We failed to detect significant associations with E318G and AD as described by Benitez et al. While the direction of our results are consistent with those reported by Benitez et al., our results provide little support that the E318G allele increases risk for AD in APOEε4 carriers (Tables 1 and 2). Further studies will be necessary to clarify the effects of E318G on AD. The lack of replication in rare variant associations and with interactions can be difficult to interpret, as these associations are particularly sensitive to genetic and phenotypic heterogeneity. While our calculations indicate the overall sample is adequately powered to detect the sort of effect sizes observed by Benitez et al., the power analyses of our Fisher’s exact tests indicate that our study of the partitioned data was underpowered, particularly in regards to the low number of E318G carriers, both AD cases and controls, in the Cache county dataset.
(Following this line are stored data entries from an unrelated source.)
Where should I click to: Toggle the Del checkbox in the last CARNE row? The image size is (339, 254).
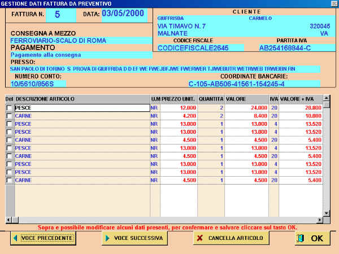[8, 181]
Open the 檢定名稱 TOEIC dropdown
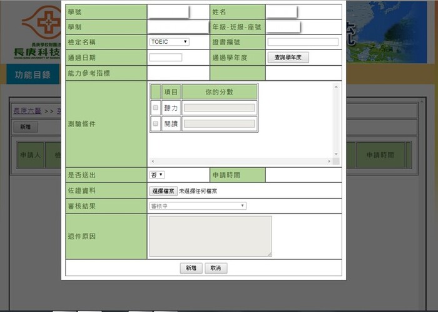Viewport: 438px width, 312px height. point(169,42)
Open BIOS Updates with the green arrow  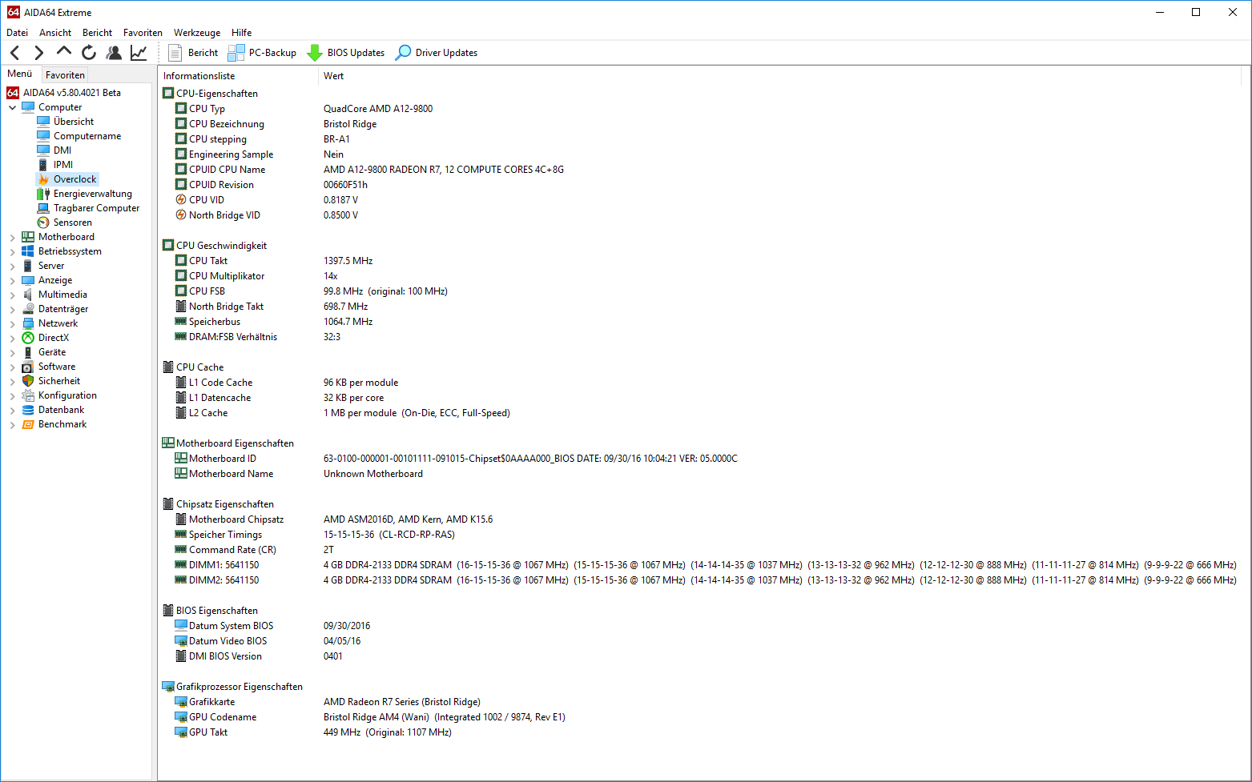[346, 53]
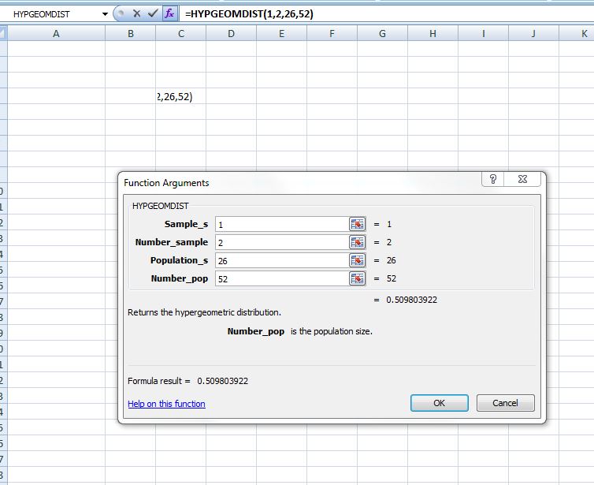Image resolution: width=594 pixels, height=485 pixels.
Task: Click into the Sample_s input field
Action: (x=280, y=224)
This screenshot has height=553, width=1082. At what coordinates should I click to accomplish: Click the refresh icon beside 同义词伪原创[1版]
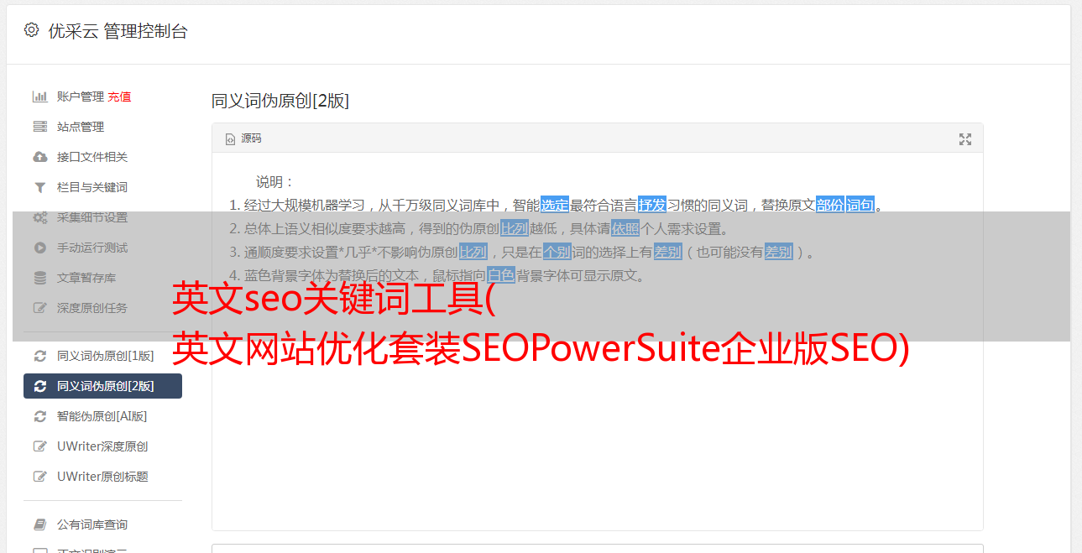pyautogui.click(x=39, y=356)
Differences in ascertainment and population may have presented challenges for replication in the Cache County Study of the finding of Benitez et al. As such, we believe that further analyses using samples that are more similar to those used in the original report will be necessary to determine the significance of the interaction between the APOEε4 allele and E318G on Alzheimer's disease risk.

Conclusions

Rare variants play a significant role in Alzheimer’s disease phenotypic variance. The number of possible variants with a functional effect, as well as the existence of epistatic interactions, means that many further studies will be required to fully characterize rare variants’ roles. Our study did not find any evidence of PSEN1 E318G having a significant effect on Alzheimer’s disease status, but it is possible that significance could be found using larger, case–control datasets. More studies involving greater number of rare variants, examined both independently and in combination, will help to make the genetic etiology of Alzheimer’s disease clearer and more clinically actionable.